Nymfaio, or Neveska as it was called then, was settled around 1385 by Vlach travellers, who fled into the mountains after heavy battles with the Ottomans. The fighters of Neveska capitulated conditionally: they remained armed and autonomous, directly ruled by Valide sultan (the mother of the Sultan), and paid reduced taxes. Until the early 17th century, their main source of income was raiding the estates in the plains. Around 1630, the village became a centre of silversmithing, known all over Macedonia for the next three centuries.

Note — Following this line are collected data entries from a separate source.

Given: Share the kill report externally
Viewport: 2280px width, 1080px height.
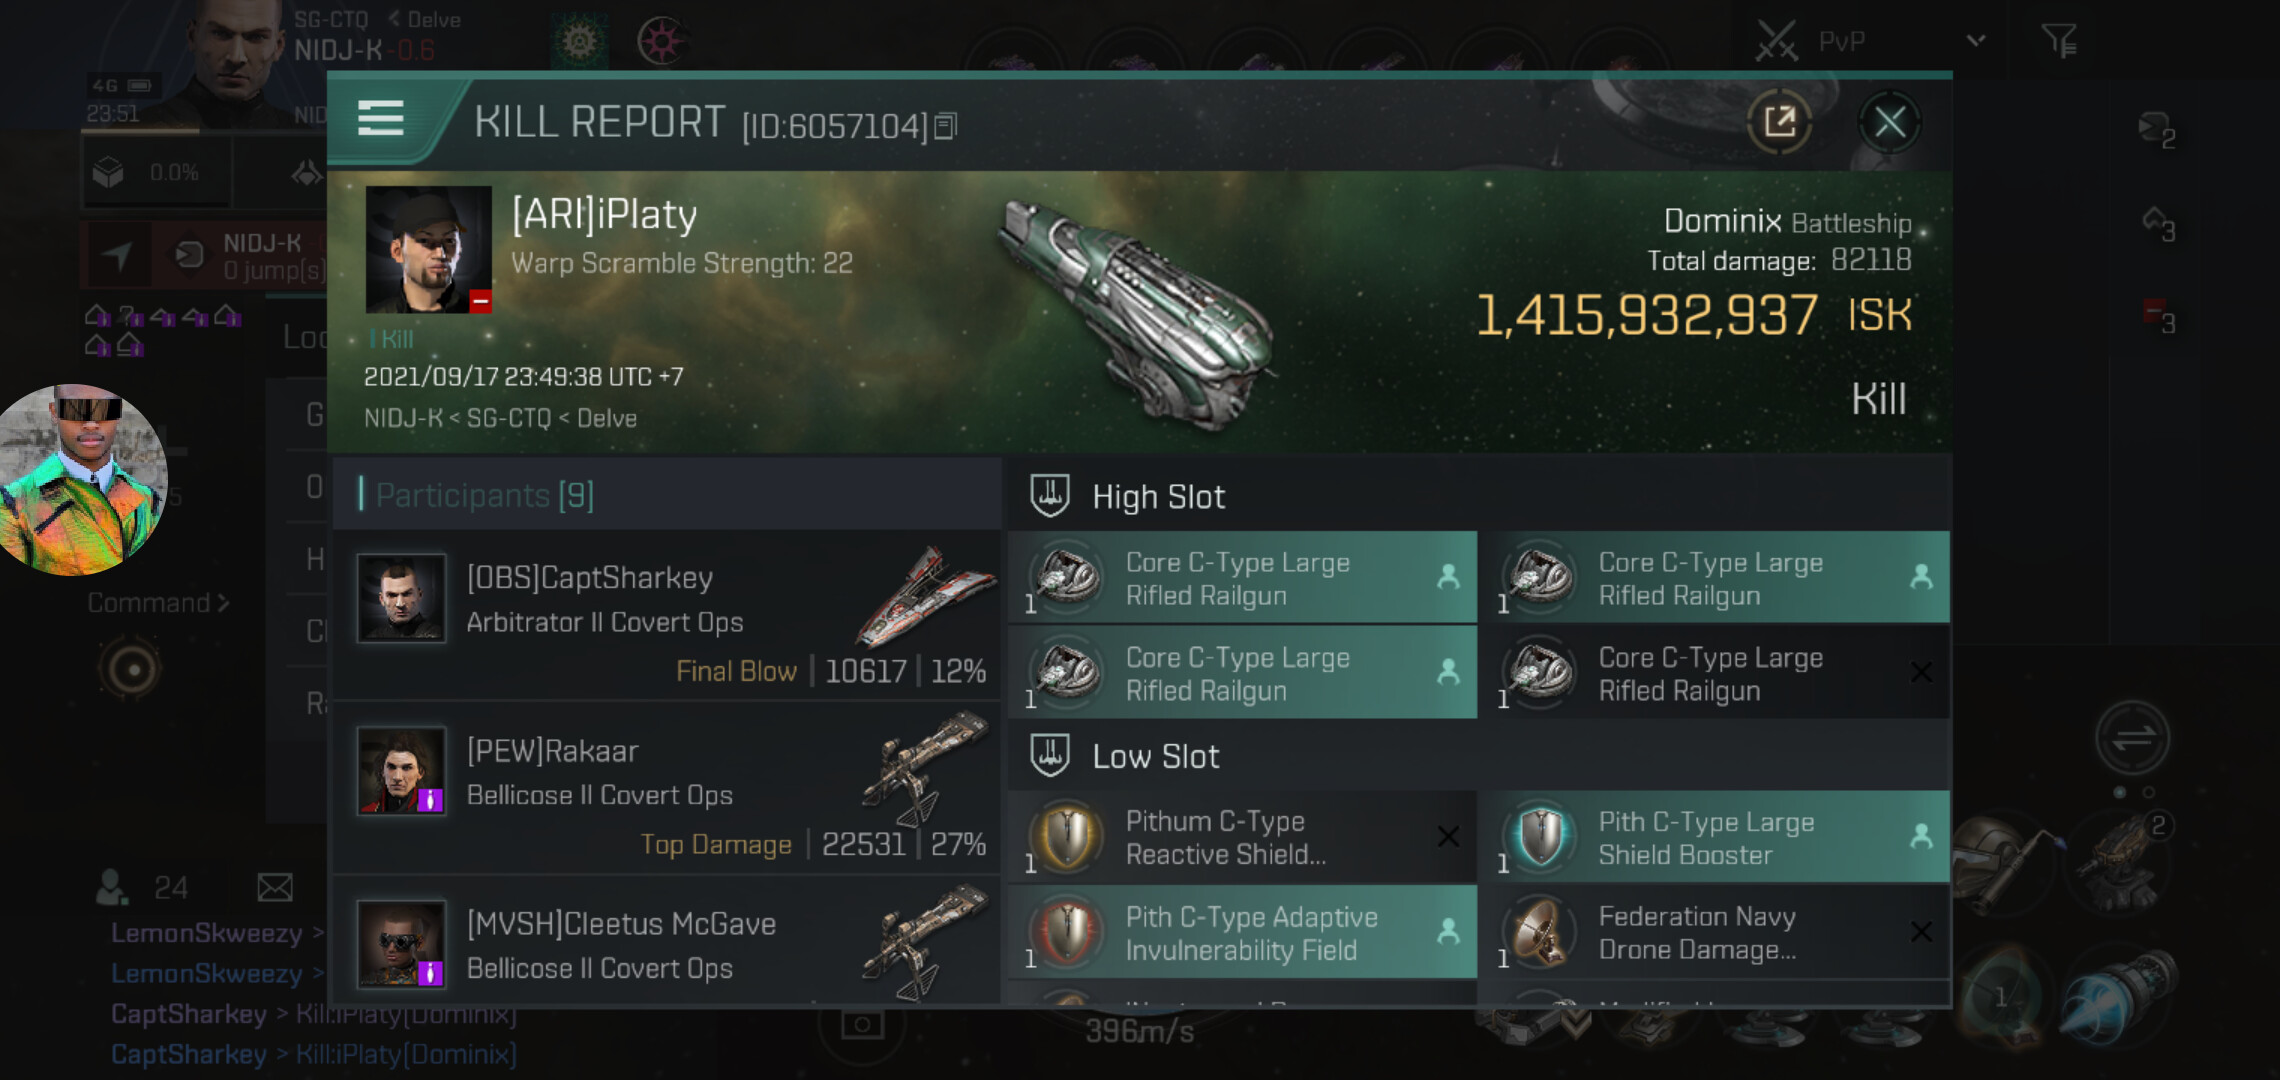Looking at the screenshot, I should pos(1779,122).
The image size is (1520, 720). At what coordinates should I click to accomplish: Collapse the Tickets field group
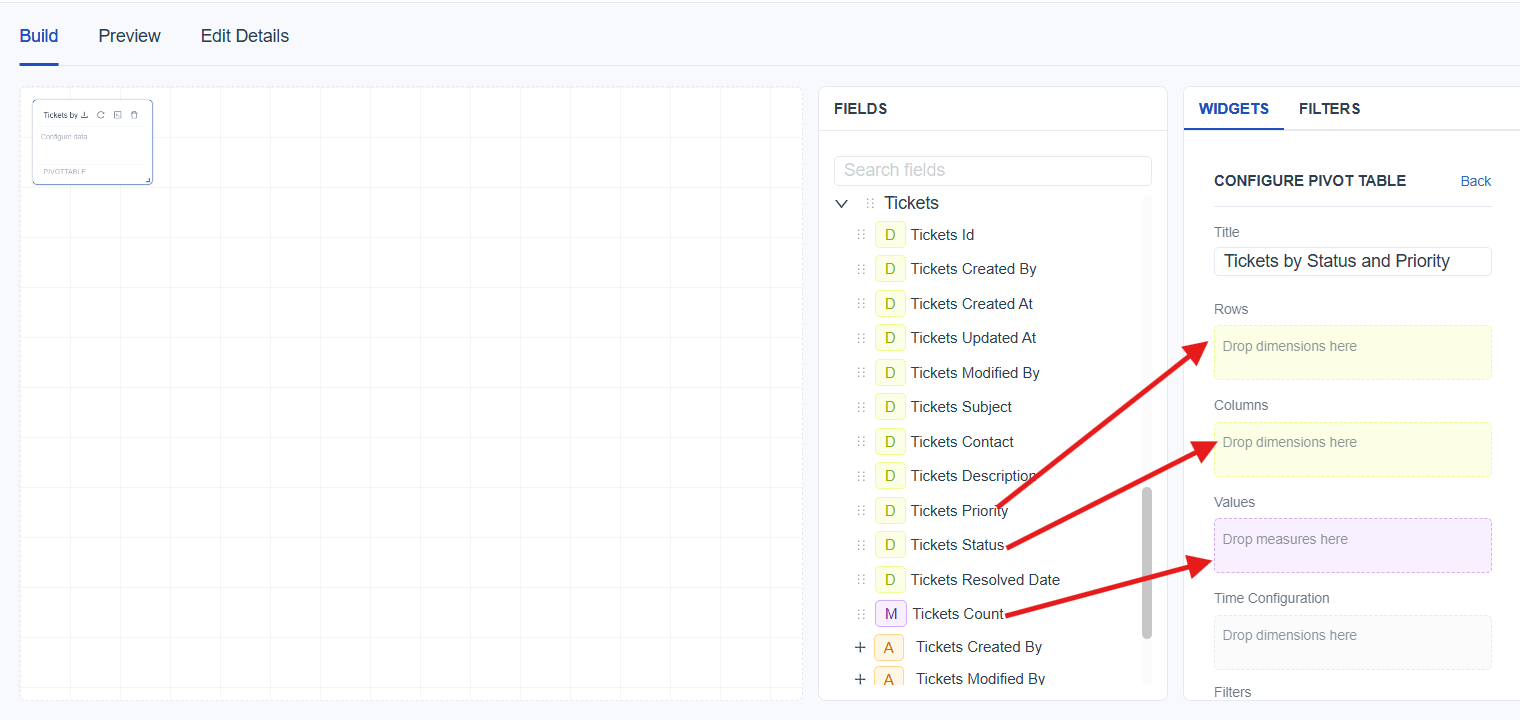(841, 204)
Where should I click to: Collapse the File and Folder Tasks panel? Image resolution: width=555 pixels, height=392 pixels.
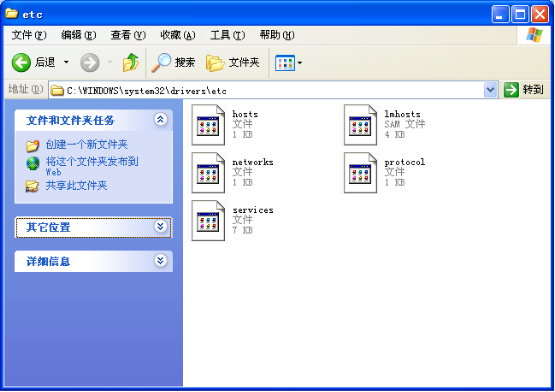pos(160,120)
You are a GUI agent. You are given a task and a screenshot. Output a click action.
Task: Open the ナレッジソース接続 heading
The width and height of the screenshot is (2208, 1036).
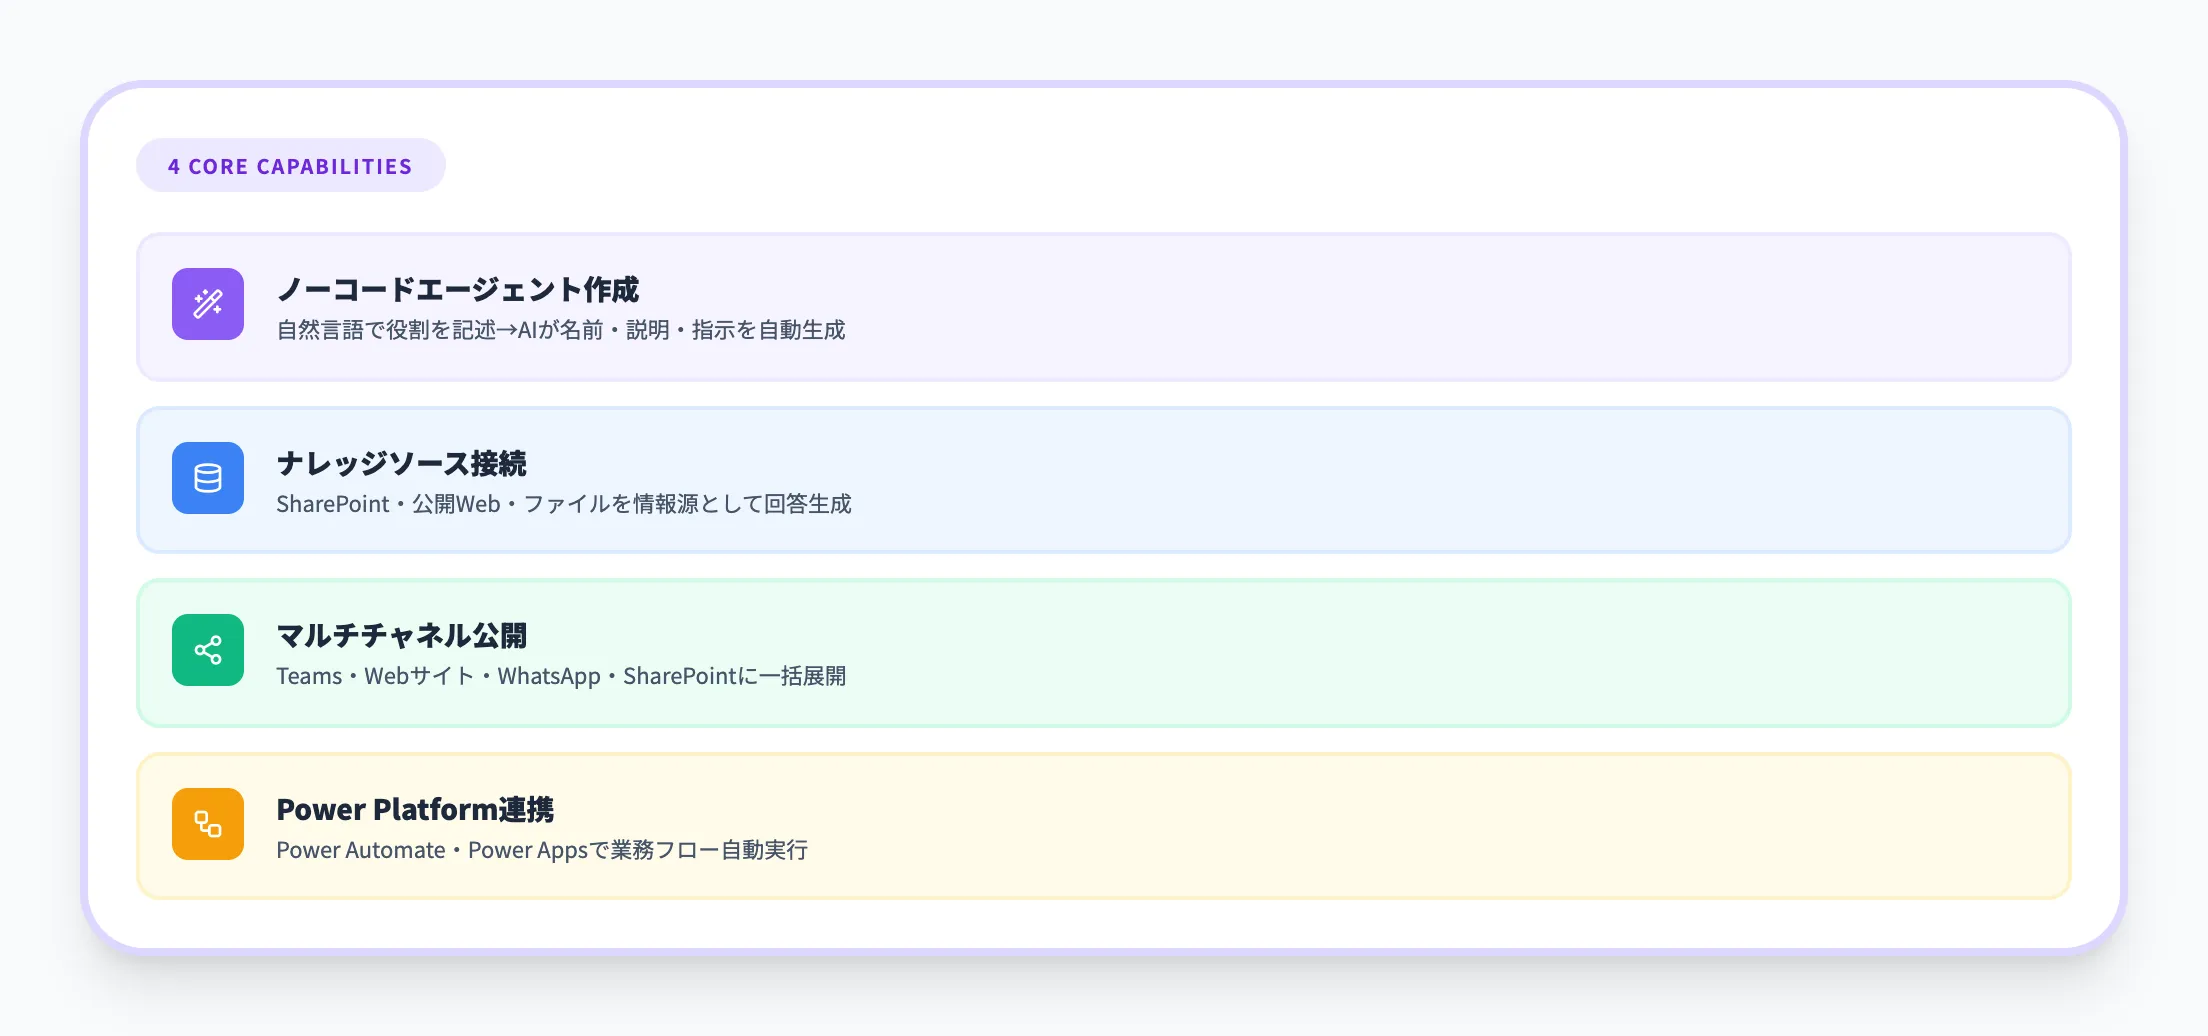(401, 464)
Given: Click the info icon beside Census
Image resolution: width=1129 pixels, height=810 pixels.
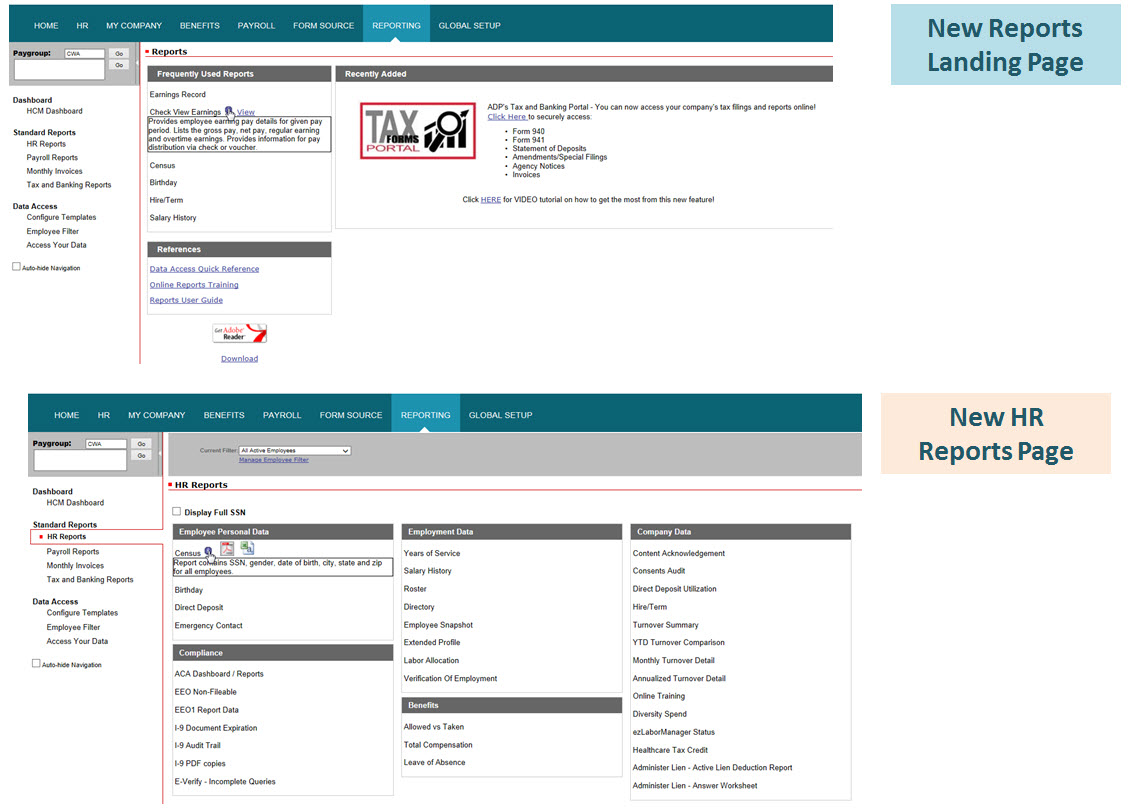Looking at the screenshot, I should coord(208,552).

During the Albanian incursions in the late 18th century, after the Orlov revolt, Neveska accepted Vlach refugees from Moscopole, Nikolicë, Linotopi and other Vlach places that were ruined by the raiders. Furthermore, people from Neveska moved to places in eastern Macedonia, including Ano Poroia, Kato Tzoumagia, Alistrati, Nigrita, Serres and others. During the 1878 Macedonian rebellion, the revolutionary leader Vasileios Zourkas from Neveska operated in the areas of Varnous and Mariovo.

==Demographics==
Nymfaio had 158 inhabitants in 1981. In fieldwork done by anthropologist Riki Van Boeschoten in late 1993, Nymfaio was populated by Aromanians.

==Culture==
===Sights===

Nymfaio hosts a Museum of Gold and Silver-smithery, Folklore, and History, inaugurated in 2000 and located in a traditional building in the centre of the village. It displays furniture, artisan jewelry, and religious silverware. There are also showcases displaying authentic costumes as well as photographs and other memorabilia of the Macedonian Struggle, including letters written by leaders of the Macedonian Struggle as Pavlos Melas and Germanos Karavangelis.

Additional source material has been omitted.